:: Exercise prompt ::
Render this sentence from the Ugly Lies the Bone review below in French: "Morphine usually reduces pain by around 25% and is catastrophically addictive."

:: Excerpted passage ::
▶

Ugly Lies the Bone review at National Theatre, London – ‘spectacular visuals’
Virtual reality still exists in that uncharted intersection between gaming, movie-going and theatrical experience. But Lindsey Ferrentino’s play, Ugly Lies the Bone, which premiered in New York in 2015 and marks her UK debut, examines the use of VR as medical tool. Specifically, for pain relief.
In trials, at least 60% of patients experienced around a 30% reduction in pain. Morphine usually reduces pain by around 25% and is catastrophically addictive.
Half of Jess’ body was burned by an IED in Afghanistan and she’s in constant, debilitating pain. Now back in her hometown, near Cape Canaveral and affected by closures at the NASA base, she’s part of a VR pain relief programme. Guided by a therapist’s disembodied voice she immerses herself into a snowscape where she can move more freely and forget about the skin grafts holding her body together.
Cue a dazzling barrage of VR trickery, walls of generated imagery fluttering and unfolding into existence. Es Devlin’s set is like a hemispherical slice of a velodrome, walls curved, and in this crater Fleetwood stands as if on the moon. But as the lights get brighter and Luke Halls’ video projections start to appear it becomes clear that the pocked surface is the relief map of a city.
And suddenly we aren’t in the VR world anymore, but instead in the humdrum of Jess’ home – her sister a teacher, her mum in a care home. Indhu Rubasingham’s production oscillates between these two worlds – the real and the generated – but it’s only the VR world that’s captivating.
Kate Fleetwood is unrecognisable as Jess, and not just because of the prosthetics scarring half her face. There’s a softness in her performance too. She’s sarcastic, and hardens as the play progresses, as frustration at her slow recovery mounts, but Fleetwood’s trademark intensity is absent, and it works well.
It’s a physically gruelling performance. Fleetwood summons a juddering stiffness in her limbs so that the tightness of her skin grafts is palpable. She’s matched by an endearingly goofy performance from Ralf Little as her ex boyfriend Stevie, laid off by NASA and now working in a gas station.

◀

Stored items

▶

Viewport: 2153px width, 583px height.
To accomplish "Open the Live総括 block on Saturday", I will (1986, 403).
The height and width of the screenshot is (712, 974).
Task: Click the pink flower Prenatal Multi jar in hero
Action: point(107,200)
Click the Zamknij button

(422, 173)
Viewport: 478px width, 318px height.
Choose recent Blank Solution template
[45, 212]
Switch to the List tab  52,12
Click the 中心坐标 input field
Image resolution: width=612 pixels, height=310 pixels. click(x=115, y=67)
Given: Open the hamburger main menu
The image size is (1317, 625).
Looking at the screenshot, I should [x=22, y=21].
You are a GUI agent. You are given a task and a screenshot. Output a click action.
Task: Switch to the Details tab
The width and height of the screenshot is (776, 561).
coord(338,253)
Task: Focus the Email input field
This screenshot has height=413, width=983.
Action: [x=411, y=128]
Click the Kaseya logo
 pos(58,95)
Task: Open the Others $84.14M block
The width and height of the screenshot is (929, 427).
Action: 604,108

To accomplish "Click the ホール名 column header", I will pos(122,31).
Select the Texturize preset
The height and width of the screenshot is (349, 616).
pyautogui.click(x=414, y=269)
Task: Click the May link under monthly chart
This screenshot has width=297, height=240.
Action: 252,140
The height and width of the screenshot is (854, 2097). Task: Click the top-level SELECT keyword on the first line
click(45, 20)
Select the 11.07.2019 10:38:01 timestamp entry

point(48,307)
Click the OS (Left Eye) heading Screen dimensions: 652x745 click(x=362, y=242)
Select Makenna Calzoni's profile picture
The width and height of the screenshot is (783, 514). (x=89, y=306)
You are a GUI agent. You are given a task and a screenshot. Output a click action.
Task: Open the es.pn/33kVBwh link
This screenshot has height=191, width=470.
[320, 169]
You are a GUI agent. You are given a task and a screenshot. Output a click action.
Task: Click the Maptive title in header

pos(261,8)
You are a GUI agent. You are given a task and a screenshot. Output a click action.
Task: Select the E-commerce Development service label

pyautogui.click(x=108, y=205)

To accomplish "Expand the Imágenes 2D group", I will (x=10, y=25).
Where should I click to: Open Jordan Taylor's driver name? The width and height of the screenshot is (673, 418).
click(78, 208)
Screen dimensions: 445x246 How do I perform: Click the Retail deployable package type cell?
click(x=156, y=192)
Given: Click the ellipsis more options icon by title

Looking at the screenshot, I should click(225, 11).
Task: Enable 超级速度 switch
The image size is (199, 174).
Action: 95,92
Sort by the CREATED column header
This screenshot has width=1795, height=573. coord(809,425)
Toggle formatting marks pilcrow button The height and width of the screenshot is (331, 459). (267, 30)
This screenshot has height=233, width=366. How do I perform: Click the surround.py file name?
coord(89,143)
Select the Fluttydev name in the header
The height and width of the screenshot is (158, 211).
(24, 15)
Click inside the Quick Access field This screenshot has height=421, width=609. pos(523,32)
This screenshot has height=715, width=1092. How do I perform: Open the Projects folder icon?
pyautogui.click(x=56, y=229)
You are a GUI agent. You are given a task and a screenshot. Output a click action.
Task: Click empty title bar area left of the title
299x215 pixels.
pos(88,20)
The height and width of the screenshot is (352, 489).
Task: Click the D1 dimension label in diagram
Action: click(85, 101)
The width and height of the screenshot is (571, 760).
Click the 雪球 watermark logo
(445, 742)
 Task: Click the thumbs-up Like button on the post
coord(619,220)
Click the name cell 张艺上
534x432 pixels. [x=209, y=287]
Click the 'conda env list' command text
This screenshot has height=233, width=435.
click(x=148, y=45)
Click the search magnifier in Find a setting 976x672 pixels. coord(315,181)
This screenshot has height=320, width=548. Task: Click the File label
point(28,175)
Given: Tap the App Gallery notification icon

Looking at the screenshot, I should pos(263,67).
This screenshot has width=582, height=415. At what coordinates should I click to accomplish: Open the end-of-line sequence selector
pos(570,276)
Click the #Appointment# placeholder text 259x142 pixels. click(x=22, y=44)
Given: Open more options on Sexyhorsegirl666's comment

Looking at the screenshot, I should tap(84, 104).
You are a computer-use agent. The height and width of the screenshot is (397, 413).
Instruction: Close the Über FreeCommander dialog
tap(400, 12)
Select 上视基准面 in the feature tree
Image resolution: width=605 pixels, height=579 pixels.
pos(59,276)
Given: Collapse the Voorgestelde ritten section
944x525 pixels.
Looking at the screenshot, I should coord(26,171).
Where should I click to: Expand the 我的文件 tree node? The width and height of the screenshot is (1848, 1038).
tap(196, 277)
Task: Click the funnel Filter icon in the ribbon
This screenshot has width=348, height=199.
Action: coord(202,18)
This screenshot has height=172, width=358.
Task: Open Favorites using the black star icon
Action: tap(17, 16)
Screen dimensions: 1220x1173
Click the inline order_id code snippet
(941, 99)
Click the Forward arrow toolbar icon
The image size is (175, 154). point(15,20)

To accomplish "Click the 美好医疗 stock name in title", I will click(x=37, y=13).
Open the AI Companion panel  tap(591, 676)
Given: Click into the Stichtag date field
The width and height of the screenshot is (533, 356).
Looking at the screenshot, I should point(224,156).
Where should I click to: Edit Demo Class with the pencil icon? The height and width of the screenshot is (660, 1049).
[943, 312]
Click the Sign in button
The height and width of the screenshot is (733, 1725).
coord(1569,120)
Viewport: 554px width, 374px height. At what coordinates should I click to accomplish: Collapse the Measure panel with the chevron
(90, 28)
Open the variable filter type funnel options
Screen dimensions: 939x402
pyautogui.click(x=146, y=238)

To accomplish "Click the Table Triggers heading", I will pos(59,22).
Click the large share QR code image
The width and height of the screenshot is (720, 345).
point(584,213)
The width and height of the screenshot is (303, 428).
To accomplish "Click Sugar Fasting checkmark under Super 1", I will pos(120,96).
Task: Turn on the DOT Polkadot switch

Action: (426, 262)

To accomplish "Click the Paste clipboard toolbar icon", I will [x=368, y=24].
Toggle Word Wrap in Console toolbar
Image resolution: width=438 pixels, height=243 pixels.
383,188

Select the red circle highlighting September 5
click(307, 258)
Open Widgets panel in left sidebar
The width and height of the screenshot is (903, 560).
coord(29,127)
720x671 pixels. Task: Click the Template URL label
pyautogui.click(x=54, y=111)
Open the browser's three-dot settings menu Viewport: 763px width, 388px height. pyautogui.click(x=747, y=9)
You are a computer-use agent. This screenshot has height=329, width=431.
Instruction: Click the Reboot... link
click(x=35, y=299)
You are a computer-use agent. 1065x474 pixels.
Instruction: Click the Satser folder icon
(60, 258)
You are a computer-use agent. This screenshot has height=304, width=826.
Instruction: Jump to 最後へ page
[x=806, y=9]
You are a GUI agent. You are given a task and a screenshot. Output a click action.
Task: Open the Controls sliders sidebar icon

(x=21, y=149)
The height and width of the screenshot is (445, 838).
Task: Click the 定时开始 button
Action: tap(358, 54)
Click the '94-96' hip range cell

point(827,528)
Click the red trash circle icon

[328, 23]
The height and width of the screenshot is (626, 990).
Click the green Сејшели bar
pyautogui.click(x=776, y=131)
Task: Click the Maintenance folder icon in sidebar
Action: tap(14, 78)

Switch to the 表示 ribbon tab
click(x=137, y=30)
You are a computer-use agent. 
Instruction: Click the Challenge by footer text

◀

:: Exercise result ::
La morphine réduit généralement la douleur d'environ 25 % et crée une dépendance catastrophique.